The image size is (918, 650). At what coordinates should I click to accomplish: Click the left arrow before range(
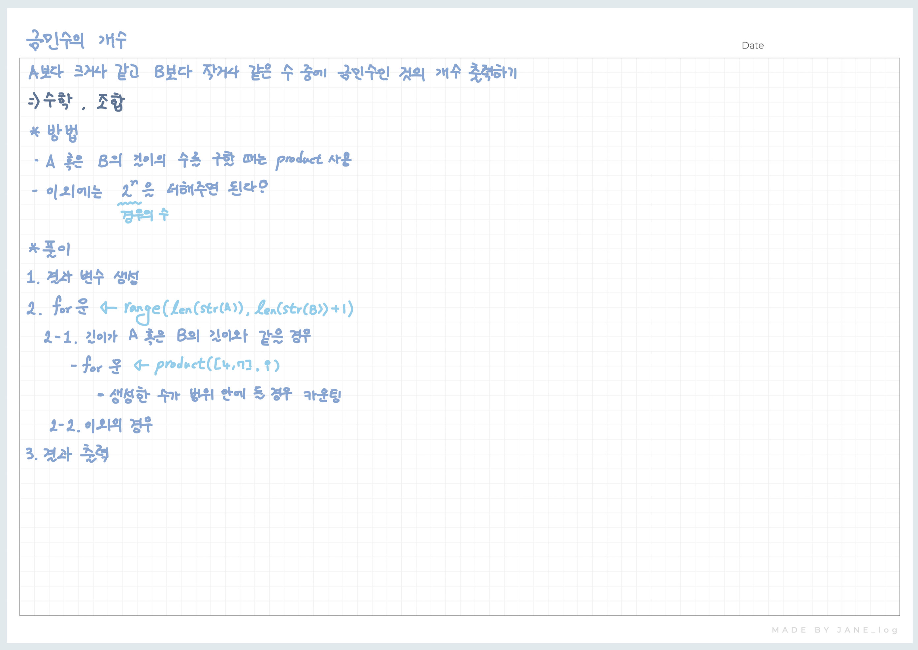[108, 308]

◇ ◇ ◇ ◇ ◇ ◇ ◇

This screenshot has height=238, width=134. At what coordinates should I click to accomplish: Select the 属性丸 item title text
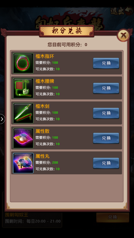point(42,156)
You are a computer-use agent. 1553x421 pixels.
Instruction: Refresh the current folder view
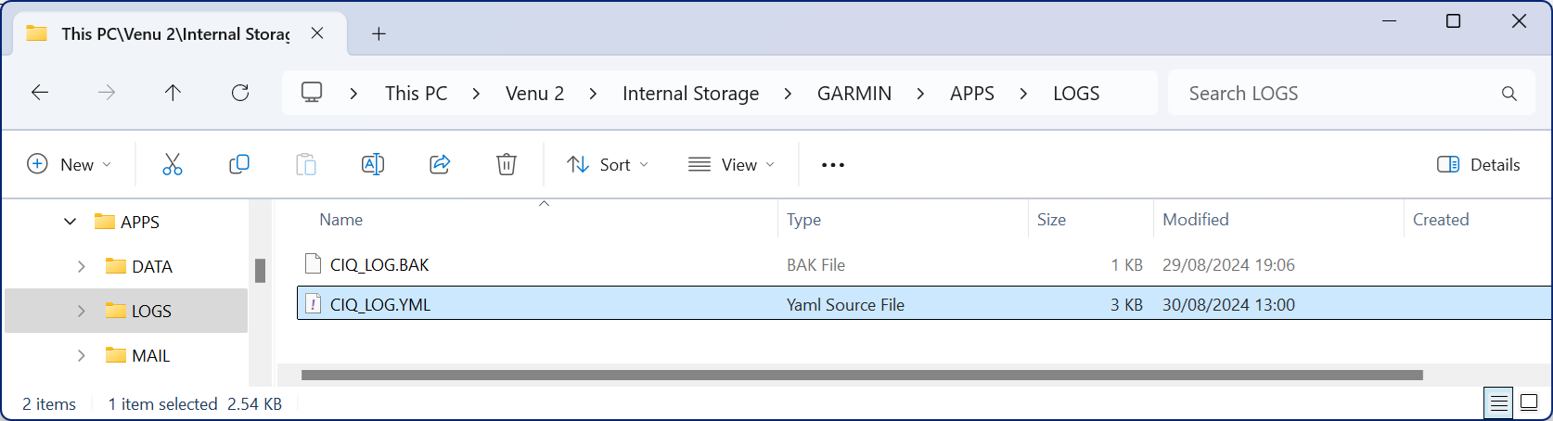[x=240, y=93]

◇ ◇ ◇ ◇ ◇ ◇ ◇

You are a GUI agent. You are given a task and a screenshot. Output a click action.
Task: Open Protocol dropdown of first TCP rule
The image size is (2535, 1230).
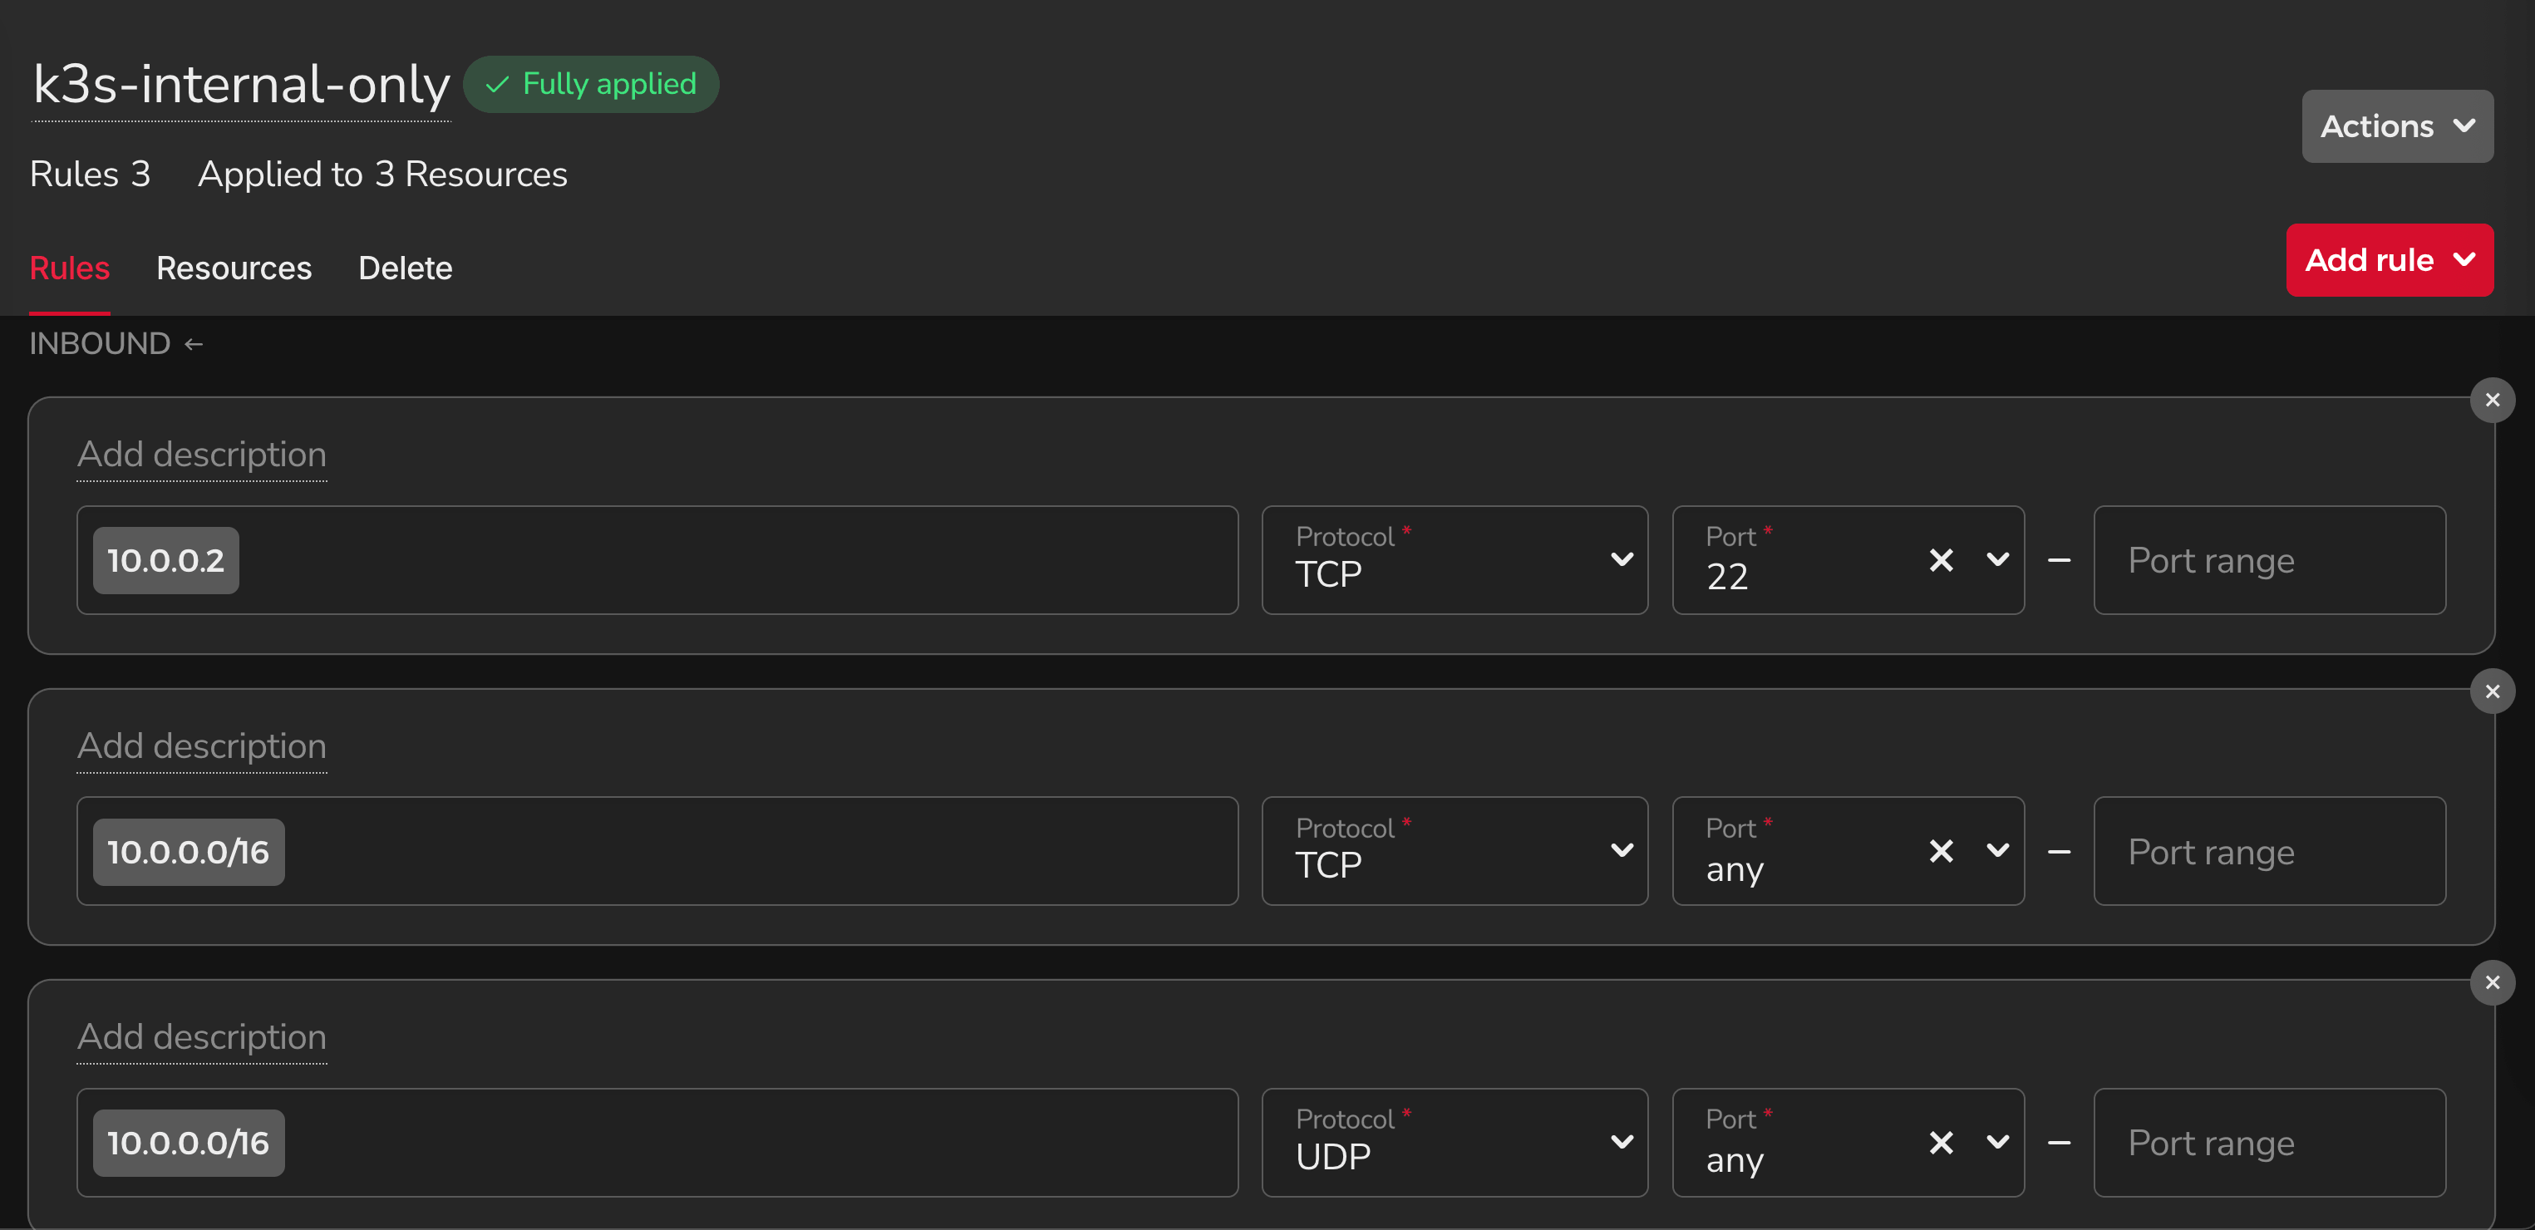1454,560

◇ ◇ ◇ ◇ ◇ ◇ ◇

**STATED PROBLEM**
Rewrite the data starting at the line containing "You are a computer-use" and ending at the line containing "[x=240, y=93]", replacing "folder" with "directory" and keeping everything else the same. Leave out the pictures.

**THE COMPLETED TASK**
You are a computer-use agent. 1553x421 pixels.
Instruction: Refresh the current directory view
[x=240, y=93]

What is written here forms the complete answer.